Add to that our strong connections to stakeholders as well as investment from growers in the form of checkoffs and support from industry partners, and you have the foundation for success that the CDC has displayed over the course of the last half-century.

As we look ahead to a new year, our next step involves building on those successes to create a new, modernized brand for the CDC. Over the last year, I’ve been thinking more about how we can look to change what we’re doing as part of our evolution within the industry.

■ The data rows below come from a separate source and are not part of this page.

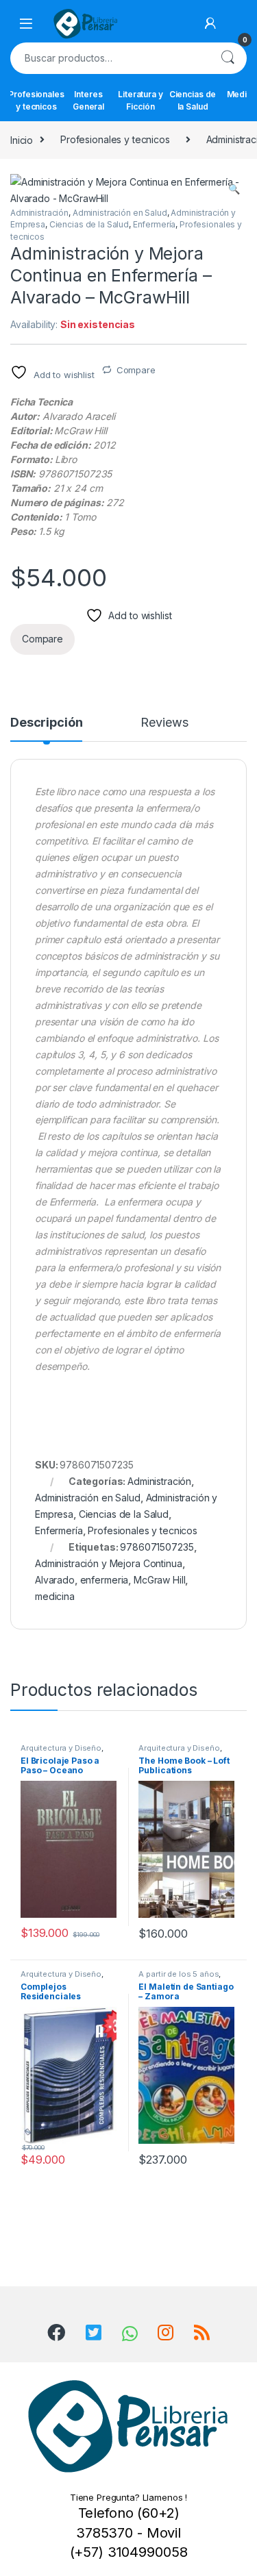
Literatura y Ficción (140, 100)
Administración (39, 213)
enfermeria (104, 1580)
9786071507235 (156, 1547)
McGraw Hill (159, 1580)
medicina (55, 1596)
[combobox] (109, 58)
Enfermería (154, 224)
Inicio (21, 139)
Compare (136, 369)
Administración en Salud (120, 213)
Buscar (227, 58)
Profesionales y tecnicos (36, 100)
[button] (234, 189)
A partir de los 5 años (178, 1974)
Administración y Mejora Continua (108, 1563)
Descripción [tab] (46, 722)
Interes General (88, 100)
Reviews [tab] (164, 722)
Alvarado (55, 1580)
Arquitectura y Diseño (61, 1748)
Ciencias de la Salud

Part of this change involved restructuring the CDC’s management into two roles. It’s been a pleasure to work with Marissa Janssen who came on as CDC manager in 2020. This has allowed us to look forward and to develop strategies that will take us forward in making decisions and policy that will govern how we operate and contribute to Canadian agriculture in the future — which is what ultimately defines our brand.

The CDC’s brand is a strong one, especially among the farming community. Those three letters, especially when put in front of a variety name on a seed bag, carry a lot of weight. That said, we must change the way we communicate what it is that we do and the science behind it — especially to the next generation of growers coming up. They’re a very different breed in how they collect information and make decisions on-farm.

The Crop Development Centre is based in Saskatoon.

That means a new communications strategy, including a new logo, website, and a new strategy for informing the public about what is happening here in terms of research and new varieties.

If the pandemic taught us anything, it’s that we have to be ready to pivot at a moment’s notice. Young farmers like to get their information in a multitude of ways, and those ways are changing all the time. More and more, successful agricultural brands have to be active on multiple channels, because they excel in multiple areas.

Obviously, plant breeding/cultivar development is our primary focus at the CDC, but we do so much more in the way of foundational research. We’re excellent teachers, scholars and have fantastic graduate and undergraduate programs designed to train the next generation of scientists to carry the ball forward.

A good brand is more than just a logo and a nice website and a Twitter account. It needs to promote knowledge transfer, innovation and have clear and measurable metrics and commitments around what it is that we can help to accomplish through effective research agreements, funding and strategies to protect intellectual property.

Those are all part of a good, modern brand, and we intend to be leaders in this area. Current events like seed regulatory modernization and the federal review of Canada’s novel food regulations are going to help create the business environment we need to do this.